In the drawing, reference numeral (1) denotes a gas storage container storing a gas body which is pressurized by a pressurizing pump (2) and becomes a high-pressure fluid, and the gas body stored in the gas storage container (1) is The pressure is increased by the gas pressurizing pump (2) to a pressure at which the state becomes subcritical or supercritical. Reference numeral (3) in the figure denotes a raw material storage container for the target substance to be miniaturized, and the raw material (fluid) stored in the raw material storage container (3) is pumped by a fluid pressurizing pump (4). It has become so.
[0016]
The supply path (5) for the pressurized gaseous material and the supply path (6) for the pressurized raw material fluid merge to form a pressurized fluid flow path (7). ) Is in communication with the static mixer (8). The gas body pressurized to a subcritical or supercritical state and the pressurized raw material fluid are mixed while flowing through the pressurized fluid flow path (7), and are mixed by the static mixer (8). After being sufficiently mixed and in an equilibrium state, the mixed solution is introduced as a mixed solution into a high-pressure fluid accelerating section (10) to be described later through a mixed solution passage (9) derived from the static mixer (8).
[0017]
The high-pressure fluid accelerating part (10) is composed of a part of a branch (11) branched and derived from a supply path (5) of a pressurized gas body, and a tip part of the branch (11) is Are connected to a nozzle (13) formed in the decompression container (12).
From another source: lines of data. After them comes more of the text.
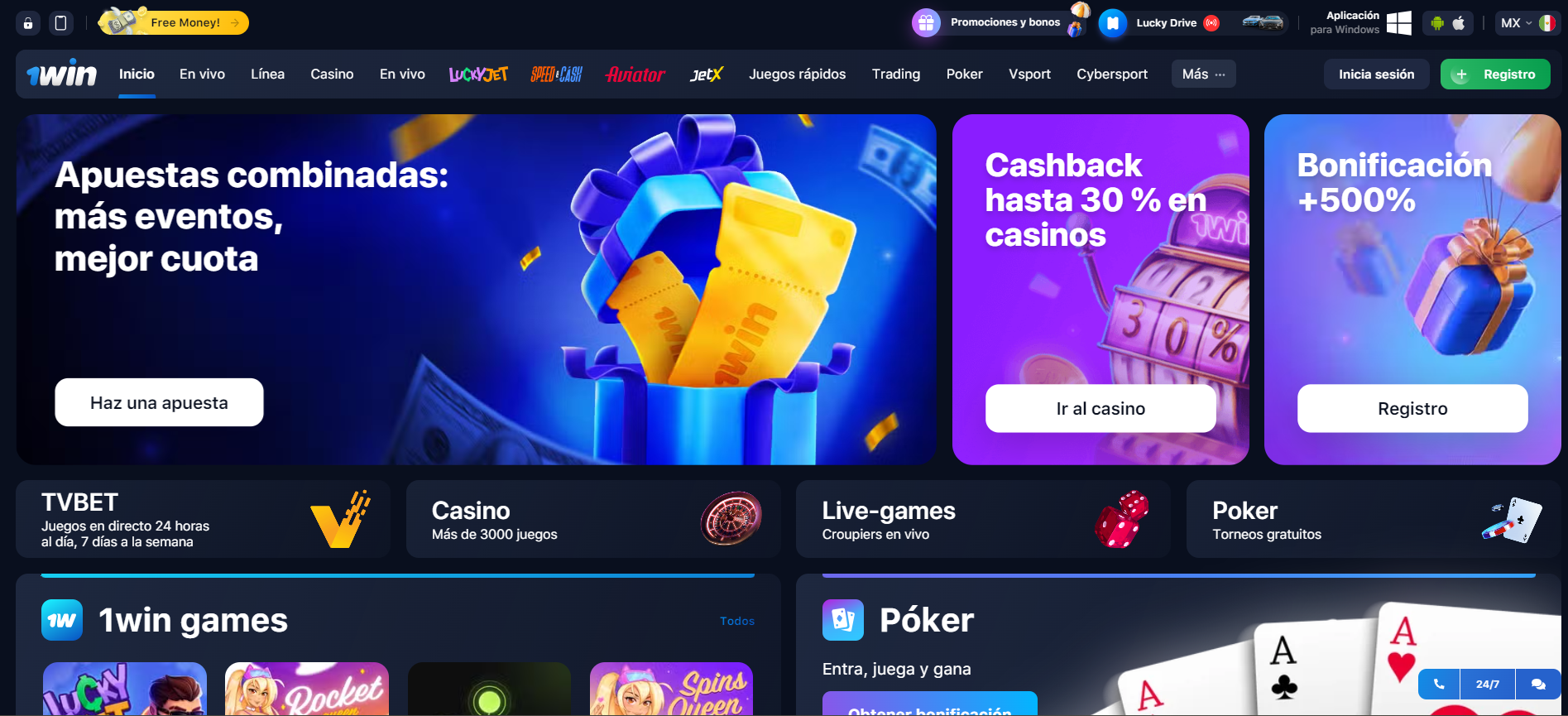This screenshot has width=1568, height=716.
Task: Click the Inicia sesión button
Action: tap(1377, 74)
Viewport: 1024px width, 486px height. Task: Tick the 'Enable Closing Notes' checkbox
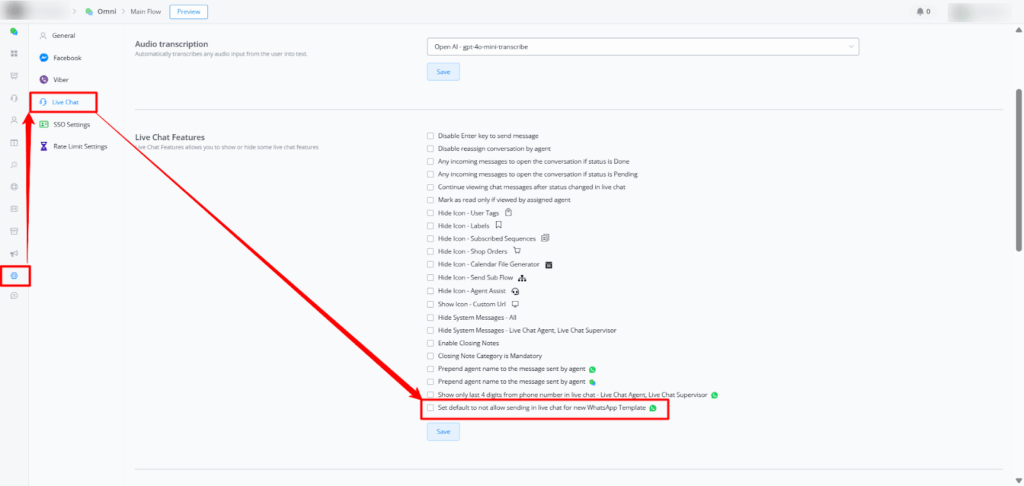coord(430,343)
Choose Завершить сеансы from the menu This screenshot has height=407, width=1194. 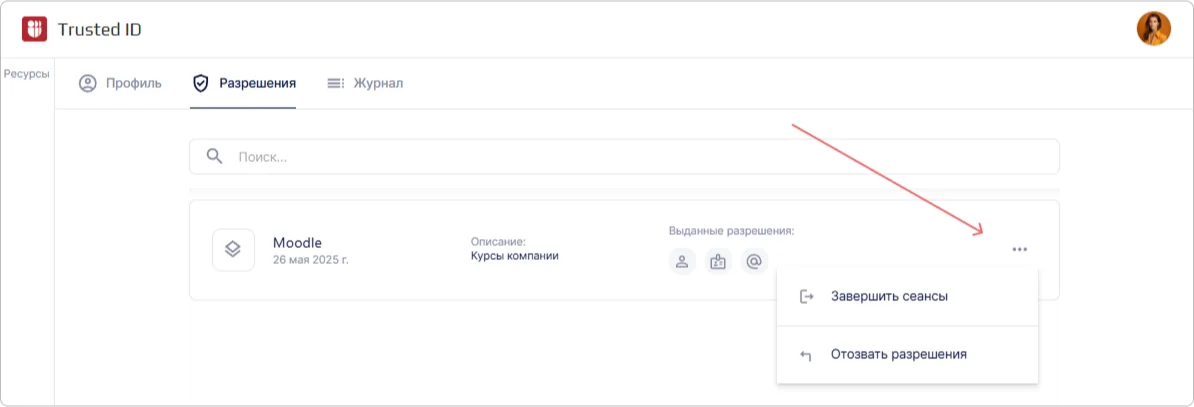[x=889, y=296]
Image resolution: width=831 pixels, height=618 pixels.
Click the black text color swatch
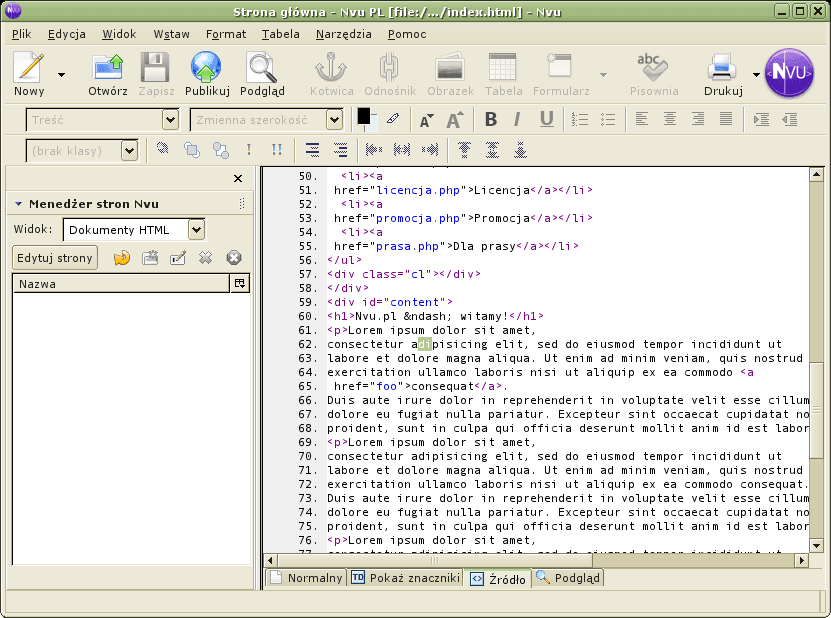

Therefore, the mixed solution introduced into the high-pressure fluid accelerating section (10) is diluted with the second high-pressure fluid flowing through the high-pressure fluid accelerating section (10), and is sprayed and discharged from the nozzle (13) into the decompression vessel (12). .
[0018]
Then, the mixed solution sprayed into the decompression vessel (12) while maintaining an equilibrium state with the high-pressure fluid is instantaneously phase-separated, then moves to nucleation and growth, and is precipitated as fine particles and fine capsules.
[0019]
Precipitated fine particles and fine capsules in the decompression vessel (12) are collected in a particle collection tank via a nozzle not shown. If necessary, the collected fine particles and fine capsules may be classified using a device such as a cyclone or an electric dust collector.
[0020]
FIG. 2 shows a second embodiment of an apparatus for producing fine particles or microcapsules to which the present invention is applied. (12) is connected to the outer cylinder (14) of the double-tube nozzle (13a) disposed therein, and the tip of the mixed liquid passage (9) derived from the static mixer (8) is double-tube-type. This is connected to the inner cylinder (15) of the nozzle (13a).
[0021]
FIG. 3 shows a third embodiment of an apparatus for producing fine particles or microcapsules to which the present invention is applied. The gas flow path (17) derived from the gas phase part and the liquid flow path (18) derived from the liquid phase part of the gas-liquid separation device (16) are connected to the high-pressure fluid acceleration part (10). I have. The gas flow path (17) and the liquid flow path (18) are controlled so as to be alternatively connected to the high-pressure fluid acceleration unit (10).
[0022]
In each of the above embodiments, the gas stored in the gas storage container (1) is pressurized to a subcritical to supercritical state by the gas pressurizing pump (2), and the gas is branched to the second high pressure. Although it is a fluid, the second high-pressure fluid may be obtained from a completely different path.
[0023]
In each of the above embodiments, the temperature from the junction of the supply path (5) for the pressurized gaseous material and the supply path (6) for the pressurized raw material fluid to the decompression vessel (12) is measured. Is configured to be controlled. If the raw material is a polymer having a high melting point or the like, the raw material may be deposited or clogged on a pipe line or equipment (valve or the like) in the pipe, and thus may have a necessary configuration depending on the raw material. Further, by detecting the viscosity of the mixed solution flowing through the mixed solution passage (9) and controlling the second high-pressure fluid supply amount according to the detected viscosity, the mixed solution sprayed into the decompression container (12) is detected. The viscosity is adjusted.
[0024]
Examples of the high-pressure fluid for raising the pressure to a subcritical or supercritical state include alcohols such as methanol, ethanol, and propanol, hydrocarbons such as paraffin and olefins, carbon dioxide, ammonia, and a mixture thereof. Can be used, and among them, it is desirable to use carbon dioxide. Since carbon dioxide enters a supercritical state at about 31 ° C. and 7.3 MPa, the critical temperature is approximately at room temperature, and the supercritical state can be obtained relatively easily. In addition, carbon dioxide has no toxicity or flammability, is suitable in terms of safety, and is inexpensive as a raw material gas.
[0025]
Embodiment 1
Next, an example in which polystyrene particles are manufactured using the apparatus described in the first embodiment will be described.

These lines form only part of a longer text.